4. Erlang Memory Alarm

When RAM reaches the 40% threshold (default), RabbitMQ triggers “freeze” mode (Memory Alarm) and stops accepting messages to protect the system. Don’t let your chart hit this level if you want to avoid mass 500 errors in your application.

Configuring Automated Alerts via Telegram

A dashboard is only effective if you’re watching it. To truly be hands-off, you need Alertmanager. Here is a sample rule for alerting when a queue backlog exceeds 50,000 messages:

- alert: RabbitMQQueueBacklog
  expr: rabbitmq_queue_messages_ready > 50000
  for: 2m
  labels:
    severity: warning
  annotations:
    summary: "Queue {{ $labels.queue }} is congested!"
    description: "There are currently {{ $value }} unprocessed messages on vhost {{ $labels.vhost }}."

Real-world Lesson: Don’t Let Disk Space Betray You

RabbitMQ has a very strict mechanism: Disk Alarm. If free disk space drops below 50MB, it will block all incoming data.
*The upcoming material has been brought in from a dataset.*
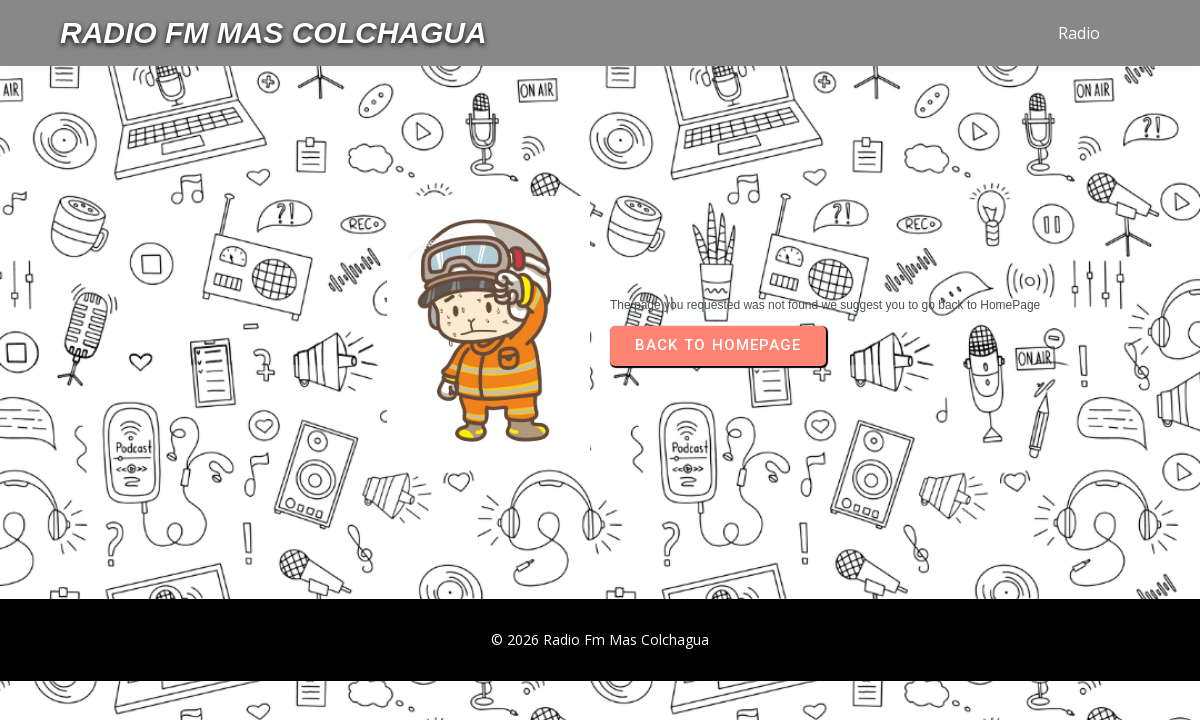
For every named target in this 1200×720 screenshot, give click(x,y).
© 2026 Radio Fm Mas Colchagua (600, 639)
I once encountered a case where the code was fine and RAM was available, but the system couldn’t send messages just because log files filled up the disk.

Advice: Always monitor the disk capacity of your RabbitMQ server. Additionally, for systems with thousands of dynamic queues, you should limit metrics scraping to avoid overloading Prometheus (High Cardinality). Focus only on the most business-critical queues.

Setting up monitoring not only helps you resolve incidents faster but also helps you identify traffic growth trends. From there, you can proactively scale workers before the system “sneezes.” Wishing you peaceful nights with a stable RabbitMQ system!